Can a language barrier in criminal cases prevent defendants from exercising their legal rights? That question is arising more often in New York domestic violence cases, as more victims are being considered as perpetrators because police cannot understand their stories. Imagine calling the police for help to protect you from an abuser - only to find yourself being hauled off, facing arrest and domestic assault charges because you sought assistance. It is not unfathomable - and it has happened to people in our city.

Consider the case of a woman who called Staten Island police for help after finding her niece lying at the bottom of the stairs. The woman attempted to tell officers that the younger woman had been pushed by her husband. Instead, the reporting party found herself under arrest. She was then charged with additional crimes including obstruction of governmental administration - all because she could not tell her story in English. After she was threatened with having her child removed by authorities, the woman pleaded guilty to a crime that she did not commit.

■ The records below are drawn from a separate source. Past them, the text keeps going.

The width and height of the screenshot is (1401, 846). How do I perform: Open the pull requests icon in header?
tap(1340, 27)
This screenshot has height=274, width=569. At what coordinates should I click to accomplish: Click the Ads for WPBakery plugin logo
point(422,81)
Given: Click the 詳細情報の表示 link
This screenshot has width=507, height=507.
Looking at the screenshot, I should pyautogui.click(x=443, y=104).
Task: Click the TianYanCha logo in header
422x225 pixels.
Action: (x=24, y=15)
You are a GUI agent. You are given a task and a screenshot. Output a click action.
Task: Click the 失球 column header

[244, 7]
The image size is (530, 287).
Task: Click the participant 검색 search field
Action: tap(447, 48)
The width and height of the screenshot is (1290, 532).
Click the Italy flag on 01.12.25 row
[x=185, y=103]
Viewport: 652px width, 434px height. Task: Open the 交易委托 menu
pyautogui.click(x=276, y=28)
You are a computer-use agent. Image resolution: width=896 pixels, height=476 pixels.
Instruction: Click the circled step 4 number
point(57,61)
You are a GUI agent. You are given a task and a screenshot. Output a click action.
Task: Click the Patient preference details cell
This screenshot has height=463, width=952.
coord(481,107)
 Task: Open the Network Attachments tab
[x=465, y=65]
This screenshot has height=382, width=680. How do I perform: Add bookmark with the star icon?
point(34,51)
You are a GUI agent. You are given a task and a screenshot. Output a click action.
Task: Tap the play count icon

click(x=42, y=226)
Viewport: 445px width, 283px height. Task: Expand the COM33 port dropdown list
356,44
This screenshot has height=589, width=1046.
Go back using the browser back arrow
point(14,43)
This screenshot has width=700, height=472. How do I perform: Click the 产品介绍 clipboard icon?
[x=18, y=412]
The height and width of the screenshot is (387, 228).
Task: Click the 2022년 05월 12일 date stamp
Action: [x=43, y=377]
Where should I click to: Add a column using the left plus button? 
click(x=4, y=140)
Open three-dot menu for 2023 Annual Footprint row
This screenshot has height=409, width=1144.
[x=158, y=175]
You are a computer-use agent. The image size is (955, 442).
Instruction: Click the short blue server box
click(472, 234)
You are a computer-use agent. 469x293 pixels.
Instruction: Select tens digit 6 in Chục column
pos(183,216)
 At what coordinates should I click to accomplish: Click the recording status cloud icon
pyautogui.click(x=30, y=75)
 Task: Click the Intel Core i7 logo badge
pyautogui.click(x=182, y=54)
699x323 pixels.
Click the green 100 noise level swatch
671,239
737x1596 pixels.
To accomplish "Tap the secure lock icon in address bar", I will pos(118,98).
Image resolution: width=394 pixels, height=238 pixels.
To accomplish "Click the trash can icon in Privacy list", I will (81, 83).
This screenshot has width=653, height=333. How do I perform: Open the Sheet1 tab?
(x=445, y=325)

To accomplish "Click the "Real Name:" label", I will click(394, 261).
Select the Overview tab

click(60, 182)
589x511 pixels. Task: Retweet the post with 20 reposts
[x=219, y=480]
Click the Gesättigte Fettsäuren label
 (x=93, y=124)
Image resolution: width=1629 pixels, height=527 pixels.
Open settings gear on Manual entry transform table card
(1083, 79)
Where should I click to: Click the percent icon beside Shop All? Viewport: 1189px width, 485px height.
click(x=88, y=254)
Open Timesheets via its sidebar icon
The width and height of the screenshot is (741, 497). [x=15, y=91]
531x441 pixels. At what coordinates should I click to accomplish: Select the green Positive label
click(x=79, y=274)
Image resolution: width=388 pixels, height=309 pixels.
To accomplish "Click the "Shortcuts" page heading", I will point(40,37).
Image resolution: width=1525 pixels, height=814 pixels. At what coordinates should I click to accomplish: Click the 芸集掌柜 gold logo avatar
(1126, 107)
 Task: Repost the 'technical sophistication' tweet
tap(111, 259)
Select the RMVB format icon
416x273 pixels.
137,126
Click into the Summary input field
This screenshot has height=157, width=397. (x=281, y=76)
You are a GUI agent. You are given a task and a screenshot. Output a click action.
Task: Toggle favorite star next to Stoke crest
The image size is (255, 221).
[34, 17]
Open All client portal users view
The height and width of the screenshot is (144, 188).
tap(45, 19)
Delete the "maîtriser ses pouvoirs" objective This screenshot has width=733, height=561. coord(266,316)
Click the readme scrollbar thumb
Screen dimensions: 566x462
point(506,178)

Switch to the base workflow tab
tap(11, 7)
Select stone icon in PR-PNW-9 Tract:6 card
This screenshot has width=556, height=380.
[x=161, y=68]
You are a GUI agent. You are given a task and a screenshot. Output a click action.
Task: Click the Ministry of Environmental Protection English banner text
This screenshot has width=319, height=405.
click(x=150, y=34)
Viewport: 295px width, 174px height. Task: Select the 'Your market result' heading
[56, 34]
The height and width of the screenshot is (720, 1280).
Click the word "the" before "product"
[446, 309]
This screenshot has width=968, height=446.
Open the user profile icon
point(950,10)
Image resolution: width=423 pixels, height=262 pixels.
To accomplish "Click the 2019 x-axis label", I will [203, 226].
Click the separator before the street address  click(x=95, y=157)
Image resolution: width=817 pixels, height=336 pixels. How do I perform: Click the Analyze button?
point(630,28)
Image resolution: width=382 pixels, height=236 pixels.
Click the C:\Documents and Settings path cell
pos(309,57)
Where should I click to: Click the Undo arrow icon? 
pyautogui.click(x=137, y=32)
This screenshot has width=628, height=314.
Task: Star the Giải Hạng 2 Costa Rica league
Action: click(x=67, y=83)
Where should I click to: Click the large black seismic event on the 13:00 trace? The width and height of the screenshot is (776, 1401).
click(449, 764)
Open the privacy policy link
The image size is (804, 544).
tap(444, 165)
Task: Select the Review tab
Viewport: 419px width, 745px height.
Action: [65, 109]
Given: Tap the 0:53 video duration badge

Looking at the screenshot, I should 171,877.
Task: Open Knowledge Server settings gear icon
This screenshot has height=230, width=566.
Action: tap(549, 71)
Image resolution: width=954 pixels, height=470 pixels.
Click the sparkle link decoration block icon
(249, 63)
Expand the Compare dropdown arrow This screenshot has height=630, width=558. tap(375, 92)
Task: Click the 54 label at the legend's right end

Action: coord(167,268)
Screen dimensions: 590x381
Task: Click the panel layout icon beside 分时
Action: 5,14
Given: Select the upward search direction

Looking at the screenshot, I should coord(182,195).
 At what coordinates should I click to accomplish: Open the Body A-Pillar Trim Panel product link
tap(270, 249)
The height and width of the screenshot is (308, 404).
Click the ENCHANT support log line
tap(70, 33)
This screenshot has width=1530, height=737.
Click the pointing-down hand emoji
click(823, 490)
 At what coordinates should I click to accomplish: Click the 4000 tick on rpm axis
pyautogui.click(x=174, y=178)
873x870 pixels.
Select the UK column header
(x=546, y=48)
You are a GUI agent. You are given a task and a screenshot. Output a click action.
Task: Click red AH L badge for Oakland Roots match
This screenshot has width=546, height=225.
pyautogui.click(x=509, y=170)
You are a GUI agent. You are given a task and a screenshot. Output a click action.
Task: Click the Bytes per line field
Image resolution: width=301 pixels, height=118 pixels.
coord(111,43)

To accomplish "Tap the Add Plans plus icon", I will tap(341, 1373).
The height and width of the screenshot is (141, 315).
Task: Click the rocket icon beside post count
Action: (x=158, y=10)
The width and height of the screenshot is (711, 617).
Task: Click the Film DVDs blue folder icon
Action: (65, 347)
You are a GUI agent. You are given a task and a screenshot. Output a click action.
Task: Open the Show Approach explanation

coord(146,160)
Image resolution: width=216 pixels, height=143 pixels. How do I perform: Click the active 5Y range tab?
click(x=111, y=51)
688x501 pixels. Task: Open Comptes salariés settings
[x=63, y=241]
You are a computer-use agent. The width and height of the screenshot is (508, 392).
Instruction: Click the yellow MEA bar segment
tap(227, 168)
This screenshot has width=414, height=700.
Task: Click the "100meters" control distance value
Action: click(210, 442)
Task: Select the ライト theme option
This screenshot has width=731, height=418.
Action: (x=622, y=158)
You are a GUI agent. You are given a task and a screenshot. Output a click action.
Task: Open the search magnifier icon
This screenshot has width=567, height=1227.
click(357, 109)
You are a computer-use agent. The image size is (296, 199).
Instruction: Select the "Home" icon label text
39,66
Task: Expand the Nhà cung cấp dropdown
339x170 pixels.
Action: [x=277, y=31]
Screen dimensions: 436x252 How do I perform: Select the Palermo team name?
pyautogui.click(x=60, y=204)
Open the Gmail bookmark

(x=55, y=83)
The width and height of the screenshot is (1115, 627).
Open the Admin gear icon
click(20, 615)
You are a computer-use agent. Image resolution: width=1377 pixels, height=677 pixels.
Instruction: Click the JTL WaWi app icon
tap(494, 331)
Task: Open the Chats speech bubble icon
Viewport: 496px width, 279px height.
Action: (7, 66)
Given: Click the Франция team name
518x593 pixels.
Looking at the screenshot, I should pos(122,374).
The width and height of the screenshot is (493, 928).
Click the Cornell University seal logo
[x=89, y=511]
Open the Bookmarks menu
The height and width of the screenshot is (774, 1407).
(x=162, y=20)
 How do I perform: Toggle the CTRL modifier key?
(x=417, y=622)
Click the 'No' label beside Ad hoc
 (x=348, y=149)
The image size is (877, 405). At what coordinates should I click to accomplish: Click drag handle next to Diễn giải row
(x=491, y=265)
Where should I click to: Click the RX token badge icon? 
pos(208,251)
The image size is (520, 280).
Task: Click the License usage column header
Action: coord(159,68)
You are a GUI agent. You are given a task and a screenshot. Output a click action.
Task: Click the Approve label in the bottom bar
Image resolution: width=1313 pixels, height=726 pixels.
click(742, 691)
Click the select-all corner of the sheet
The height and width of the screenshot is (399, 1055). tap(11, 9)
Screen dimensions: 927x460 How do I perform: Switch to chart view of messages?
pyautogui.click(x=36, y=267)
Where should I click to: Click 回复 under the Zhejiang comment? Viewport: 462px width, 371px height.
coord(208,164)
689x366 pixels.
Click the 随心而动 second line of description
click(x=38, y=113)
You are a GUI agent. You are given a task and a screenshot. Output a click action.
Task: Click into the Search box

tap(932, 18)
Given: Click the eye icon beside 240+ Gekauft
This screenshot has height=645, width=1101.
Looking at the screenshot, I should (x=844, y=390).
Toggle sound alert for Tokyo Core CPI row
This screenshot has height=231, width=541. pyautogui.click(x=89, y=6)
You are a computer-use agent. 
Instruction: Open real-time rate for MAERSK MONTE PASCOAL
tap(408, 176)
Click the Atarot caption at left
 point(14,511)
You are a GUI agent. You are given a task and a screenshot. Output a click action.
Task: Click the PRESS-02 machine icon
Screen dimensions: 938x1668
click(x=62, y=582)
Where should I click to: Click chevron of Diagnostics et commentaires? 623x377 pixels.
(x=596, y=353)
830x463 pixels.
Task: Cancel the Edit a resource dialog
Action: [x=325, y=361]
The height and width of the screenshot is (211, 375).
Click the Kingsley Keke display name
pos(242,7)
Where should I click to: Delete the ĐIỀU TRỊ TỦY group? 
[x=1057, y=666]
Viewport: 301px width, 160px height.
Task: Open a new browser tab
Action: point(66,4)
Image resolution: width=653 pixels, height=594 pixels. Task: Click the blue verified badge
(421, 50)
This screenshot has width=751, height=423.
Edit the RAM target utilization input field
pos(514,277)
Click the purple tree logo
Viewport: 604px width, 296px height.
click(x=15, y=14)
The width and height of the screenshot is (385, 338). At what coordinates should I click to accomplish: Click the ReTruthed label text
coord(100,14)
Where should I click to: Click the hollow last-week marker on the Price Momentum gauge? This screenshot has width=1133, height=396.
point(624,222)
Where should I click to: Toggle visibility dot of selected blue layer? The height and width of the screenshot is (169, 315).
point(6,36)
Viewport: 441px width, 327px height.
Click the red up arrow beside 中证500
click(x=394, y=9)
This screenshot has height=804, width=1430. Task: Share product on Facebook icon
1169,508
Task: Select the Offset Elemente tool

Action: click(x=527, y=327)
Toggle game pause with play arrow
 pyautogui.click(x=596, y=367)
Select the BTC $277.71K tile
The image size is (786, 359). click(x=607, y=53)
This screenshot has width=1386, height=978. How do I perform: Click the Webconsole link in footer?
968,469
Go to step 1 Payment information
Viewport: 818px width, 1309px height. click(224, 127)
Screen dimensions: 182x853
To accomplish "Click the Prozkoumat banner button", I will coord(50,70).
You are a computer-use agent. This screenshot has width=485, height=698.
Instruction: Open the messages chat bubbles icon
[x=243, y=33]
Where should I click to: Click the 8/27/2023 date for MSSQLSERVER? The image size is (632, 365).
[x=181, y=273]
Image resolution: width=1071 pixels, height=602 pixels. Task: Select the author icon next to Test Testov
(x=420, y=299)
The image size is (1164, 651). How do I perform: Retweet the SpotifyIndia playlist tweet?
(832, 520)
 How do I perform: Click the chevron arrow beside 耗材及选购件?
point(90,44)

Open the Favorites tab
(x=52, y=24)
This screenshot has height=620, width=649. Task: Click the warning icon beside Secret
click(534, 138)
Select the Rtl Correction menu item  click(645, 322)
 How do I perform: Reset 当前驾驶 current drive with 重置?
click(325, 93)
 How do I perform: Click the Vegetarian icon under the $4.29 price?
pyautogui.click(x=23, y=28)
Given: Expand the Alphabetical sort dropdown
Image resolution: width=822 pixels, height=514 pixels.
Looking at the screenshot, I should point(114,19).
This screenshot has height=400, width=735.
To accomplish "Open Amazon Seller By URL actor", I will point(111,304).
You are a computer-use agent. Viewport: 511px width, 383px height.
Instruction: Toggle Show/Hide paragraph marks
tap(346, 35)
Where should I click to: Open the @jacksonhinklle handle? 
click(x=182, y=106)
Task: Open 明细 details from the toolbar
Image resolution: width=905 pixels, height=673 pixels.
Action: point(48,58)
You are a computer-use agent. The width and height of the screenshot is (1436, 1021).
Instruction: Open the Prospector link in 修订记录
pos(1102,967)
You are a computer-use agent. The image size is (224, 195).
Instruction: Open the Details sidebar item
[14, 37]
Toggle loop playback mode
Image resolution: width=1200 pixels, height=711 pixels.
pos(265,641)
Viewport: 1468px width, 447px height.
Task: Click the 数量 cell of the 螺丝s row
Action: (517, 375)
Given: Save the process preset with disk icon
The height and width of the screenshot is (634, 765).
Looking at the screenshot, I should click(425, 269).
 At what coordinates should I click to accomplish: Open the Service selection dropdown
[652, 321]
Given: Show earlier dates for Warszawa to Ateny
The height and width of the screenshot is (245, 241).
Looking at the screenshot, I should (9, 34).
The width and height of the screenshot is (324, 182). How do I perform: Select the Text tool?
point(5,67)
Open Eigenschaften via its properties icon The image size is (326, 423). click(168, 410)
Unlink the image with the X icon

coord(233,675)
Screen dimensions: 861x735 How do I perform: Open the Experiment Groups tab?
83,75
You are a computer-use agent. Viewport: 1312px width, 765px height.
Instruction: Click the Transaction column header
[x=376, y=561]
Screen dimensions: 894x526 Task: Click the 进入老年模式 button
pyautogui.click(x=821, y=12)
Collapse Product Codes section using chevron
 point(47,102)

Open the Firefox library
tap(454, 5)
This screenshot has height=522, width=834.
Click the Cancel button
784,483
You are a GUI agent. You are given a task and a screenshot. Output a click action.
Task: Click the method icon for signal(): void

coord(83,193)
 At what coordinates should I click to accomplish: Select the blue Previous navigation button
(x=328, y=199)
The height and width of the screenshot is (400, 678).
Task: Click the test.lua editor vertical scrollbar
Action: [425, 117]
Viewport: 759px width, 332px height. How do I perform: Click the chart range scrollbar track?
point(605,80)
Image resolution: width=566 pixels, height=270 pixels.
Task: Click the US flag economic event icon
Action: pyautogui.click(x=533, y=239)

Now, the woman is one of a group of victims who are seeking compensation from the federal government through a discrimination lawsuit. The women claim that police officers violated their civil and legal rights by failing to find interpreters, leading to misunderstandings that caused long-lasting consequences. Police officers in New York will now be required to document their use of interpreters and seek help from professionals during investigations.

This should improve the accuracy of reporting during domestic violence incidents. The real abusers should be held accountable - it is unconscionable that victims should be punished for calling officers for help. Criminal defendants in domestic assault cases deserve to have their legal rights protected and their voices heard, even if interpreting is required.